▸ **Actions to take**:
[A] According to the article about Notre Dame High, how many new students from New Orleans began attending the school by the end of September?
[B] Rewrite the stretch of the Notre Dame High article from "Photo by Jennifer" through "as the seniors.", swapping "gym" for "auditorium".

▸ **Article**:
──────────────────────────────

Photo by Jennifer Golum, 15, Notre Dame HS

My high school, Notre Dame High in Sherman Oaks, has always had a close relationship with our sister school, Holy Cross New Orleans. Many of the staff have visited Holy Cross or worked there in the past. Immediately following Hurricane Katrina in late August, Notre Dame began fundraising to help Holy Cross, which was destroyed in the storm. During an assembly in the gym a few days after the hurricane, our principal announced that we would be taking in some students who had been displaced by the storm. Everyone instantly started cheering and clapping. They were more than happy to take in new students, especially from New Orleans. It didn’t matter to the freshmen, sophomores and juniors that they were all in 12th grade; they were just as excited as the seniors.

By the end of September, seven new students began attending our school, tuition-free. In an interview with four of the 17-year-olds, Marcus Stewart, Arthur Booker, Heather Bozant and her brother, Ian, they spoke about the hurricane and what it was like to go to school in Los Angeles. Marcus and Arthur had attended Holy Cross New Orleans along with Heather’s brother, Ian. Heather attended St. Mary’s Dominican. Although their families all evacuated before the storm hit, they said they understood why many people didn’t leave at first. Marcus said, "It’s become a part of life. Like how you all [in California] deal with earthquakes. It’s just something that we deal with."

L.A. YOUTH: What did you do to prepare in the days leading up to the hurricane (evacuate, board up the house, stock up on supplies)?

Marcus: Actually, I wasn’t aware that the hurricane was actually coming. Um, that Friday we had a football game, so you know, we went to the football game and he [Arthur] was playing, I was cheering. The next day me and my friends went, she was getting a car for her 18th birthday, so we went looking for cars and one thing that made us aware that something was up was because they were boarding up all the dealerships. And they were moving all the cars to different buildings or whatever and once we got to the car dealership we were like "Let’s go to the mall or something, there’s nothing else to do" and the mall was closed. This was like 2 o’clock in the evening on Saturday. So we got on the Interstate and I’m driving home and I’m like, "With all this traffic, what is going on?" So, I called my mom and she was like, "There’s a hurricane coming, when you come home. We need to pack up and leave in the morning." That’s how I knew about it but besides that, I didn’t even read anything about it.

L.A. YOUTH: Did you guys stock up on food?

Marcus: No, because we left the next day. We just got gas.

──────────────────────────────

▸ **Collected data**:
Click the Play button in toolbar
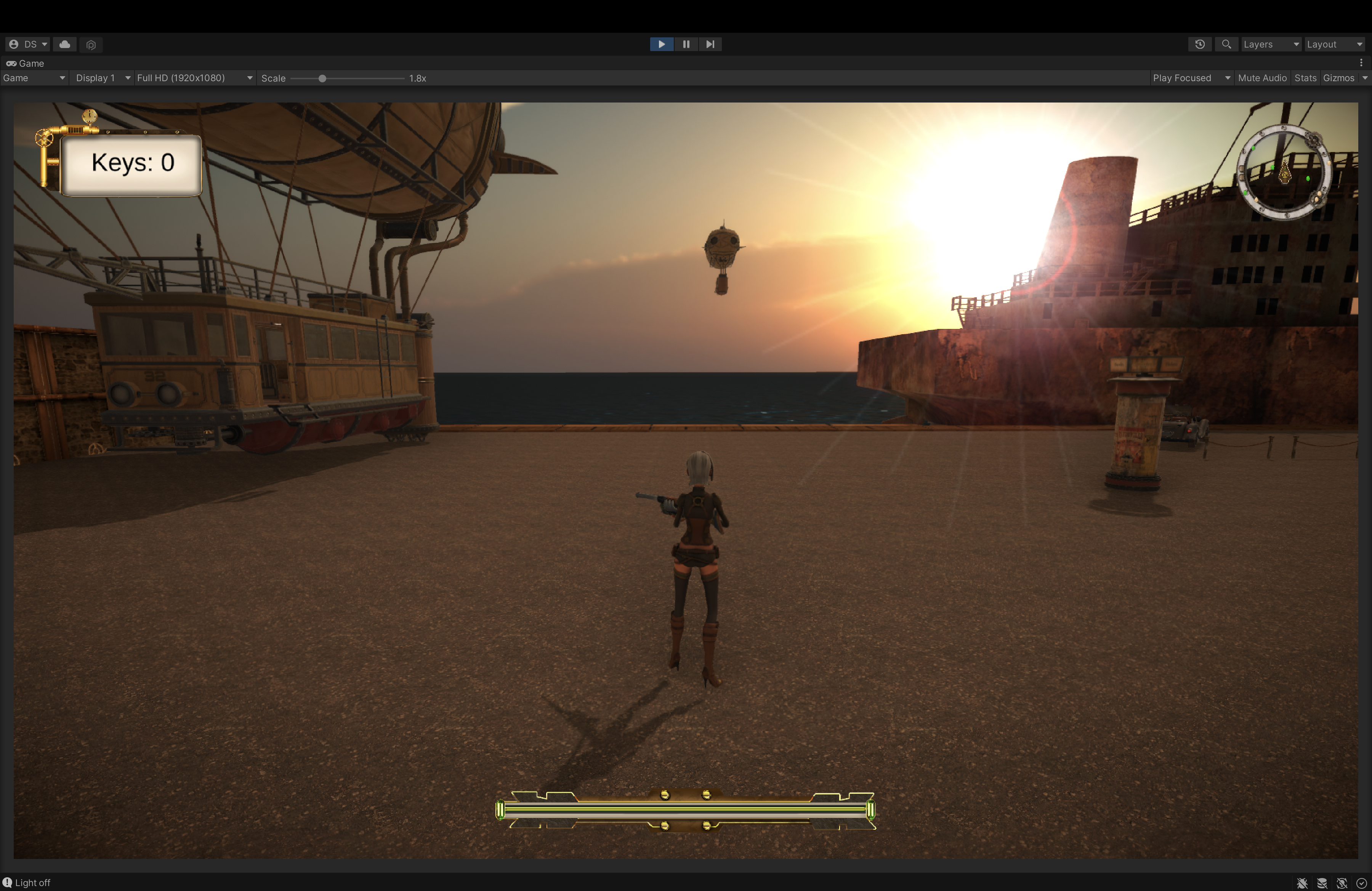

──────────────────────────────

▸ **Outputs in order**:
[A] Seven

[B]
Photo by Jennifer Golum, 15, Notre Dame HS

My high school, Notre Dame High in Sherman Oaks, has always had a close relationship with our sister school, Holy Cross New Orleans. Many of the staff have visited Holy Cross or worked there in the past. Immediately following Hurricane Katrina in late August, Notre Dame began fundraising to help Holy Cross, which was destroyed in the storm. During an assembly in the auditorium a few days after the hurricane, our principal announced that we would be taking in some students who had been displaced by the storm. Everyone instantly started cheering and clapping. They were more than happy to take in new students, especially from New Orleans. It didn’t matter to the freshmen, sophomores and juniors that they were all in 12th grade; they were just as excited as the seniors.